Yes, sorry, yet another turgid chapter from my less than scintillating theatrical history. I heard a rumour to the effect that our 'neighbours', Teddington Theatre Club (TTC), were planning a production of Who's Afraid of Virginia Woolf? by Edward Albee. Out of curiosity I bought a script and I can still remember vividly where I was when finally I turned the last page, sat back in relief and hoped that I would never meet any of those ghastly people ever again! Well, needless to say, I failed to get another part I was after and so, tart that I am, I thought I would take another look at the play.
I am always careful to avoid superlatives especially when it comes to 'luvviedom' but that play is drama at its very best. It isn't easy to watch (or act!) because it shows four people slowly but surely flaying the skin off each other. In essence, a middle-aged college professor and his equally middle-aged wife living on a campus somewhere in the America north east and after a staff drinks party, invite back to their house a very much younger married couple, he being at the start of his academic teaching career. Then, slowly but inexorably, the psychological blood begins to flow! It becomes clear that the older and more sophisticated couple, George and Martha, have considerable marital problems and soon their vicious battles embroil the youngsters, Nick and Honey, who, and no surprise here, have their domestic problems, too.
It all sounds too ghastly for words but Edward Albee pulls it off by complying with Aristotle's three principles of theatrical unity, that is, unity of place (one location), unity of action (the plot extends uninterrupted by sub-plots) and unity of time (that is, theatre time equals real time).
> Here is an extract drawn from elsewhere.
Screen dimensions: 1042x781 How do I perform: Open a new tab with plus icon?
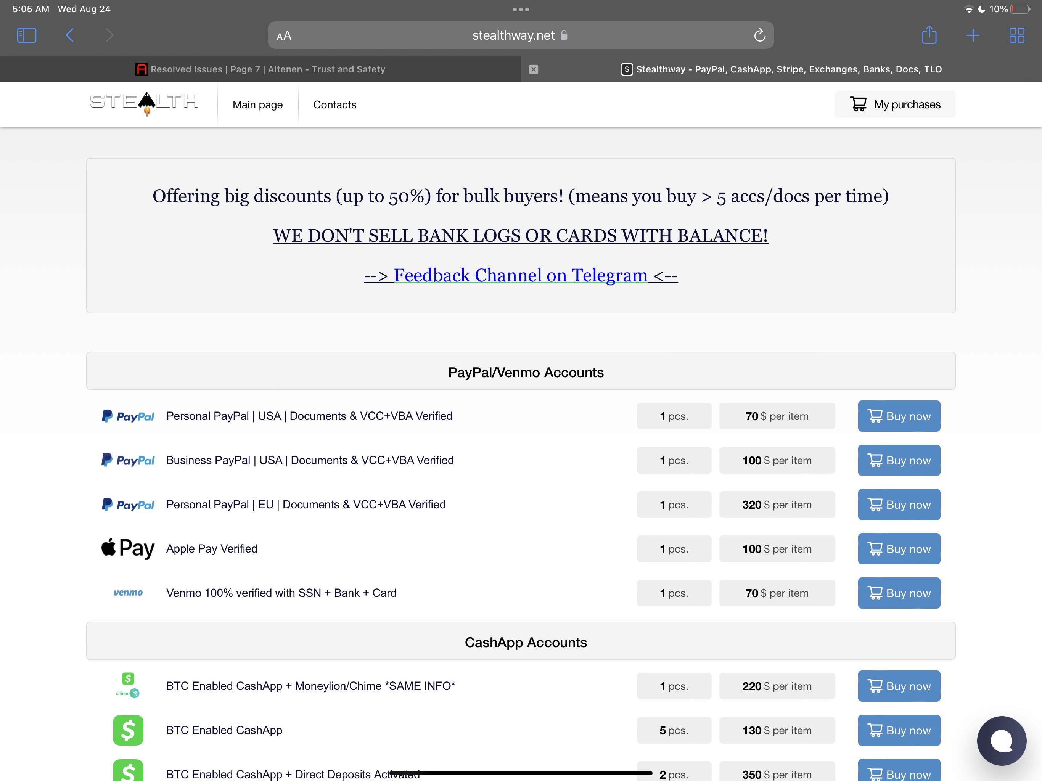pos(973,35)
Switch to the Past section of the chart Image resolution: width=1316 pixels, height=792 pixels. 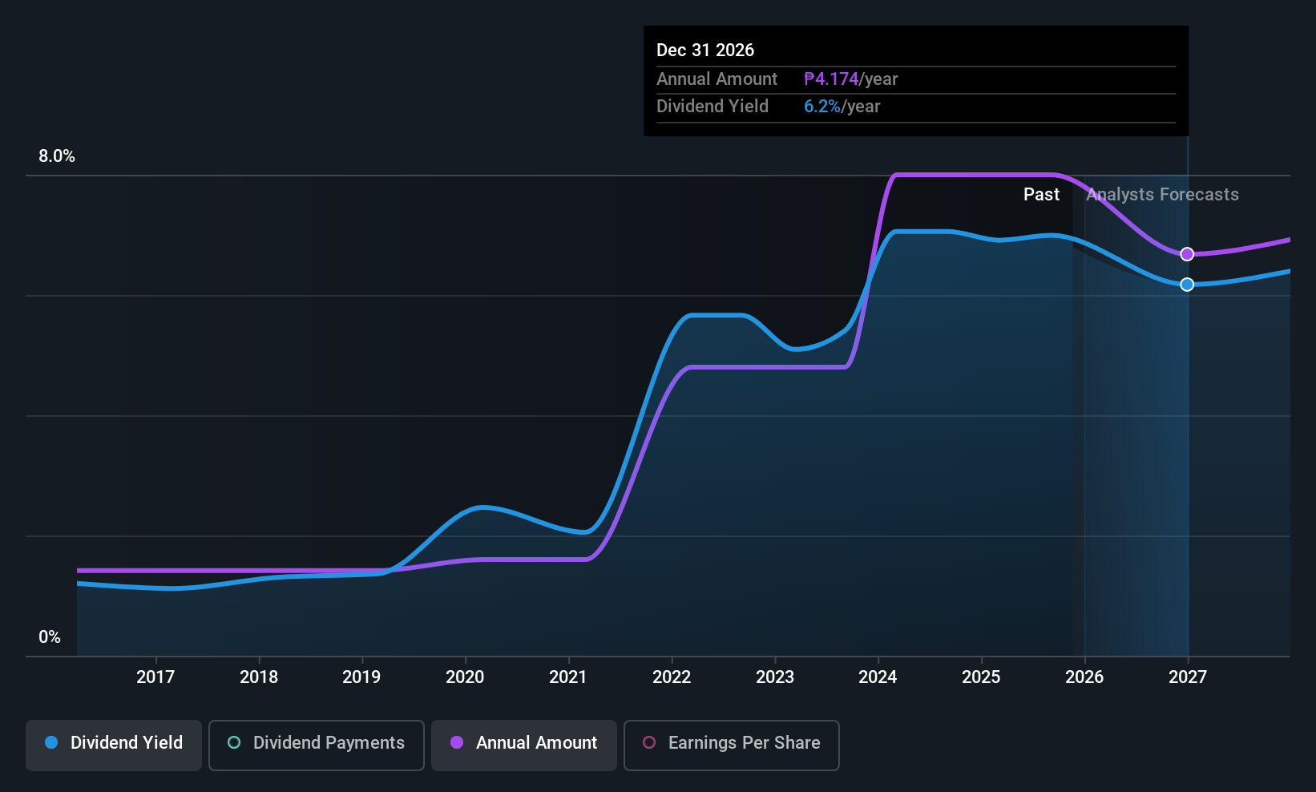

In this play all the action is centred on the living-room of George and Martha. The play runs nearly three hours with two small intervals and covers just the one evening in the lives of the characters just as it is one evening in the lives of the audience. The director of our production decided, brilliantly, to play it in traverse, that is, with the audience on two sides. Thus, we the actors were like mice scuttling about in a cage in a laboratory. The feeling of claustrophobia was intense.
Again, playing an American, I had the problem of getting the accent right - or at least, as right as I could. George was an uptight, Massachusetts academic and I remembered that sort of 'Brahmin' type spoke very similarly to upper-class Brits. It's very easy to do a Brit toff's voice because all you have to do is lock the lower jaw so that it barely moves. Suddenly, you'll find yourself hitting all those consonants that hitherto you simply slurred over - well, at least I do! Then add the faintest of American accents and you come out sounding like Cary Grant even if, as in my case, I didn't much look like him!
The lady in the photo whose name I have forgotten (mea culpa!) was an absolute eye-opener for me. I spent weeks before the rehearsals trying to work out the psychological imperatives driving George to do and say what he does and then I met my 'Martha'! She didn't bother with any of that pseudo-intellectual guff, she just got on and acted the part the way the words led her. She was brilliant, truly, the star of the show. I'm glad I did the play because although it is exceedingly tough stuff it is drama at its very best. Alas, the film, which starred Elizabeth Taylor and Richard Burton who were made for the roles of Martha and George not least because I suspect that they shared many of their characteristics, never quite works for me. Obviously it was rewritten and the action escapes outside the confines of the living-room which deflates the claustrophobia.
I suppose it is still performed here and there so if a production comes near you I do urge you to give it a try. The smaller the theatre, by the way, the better it will work.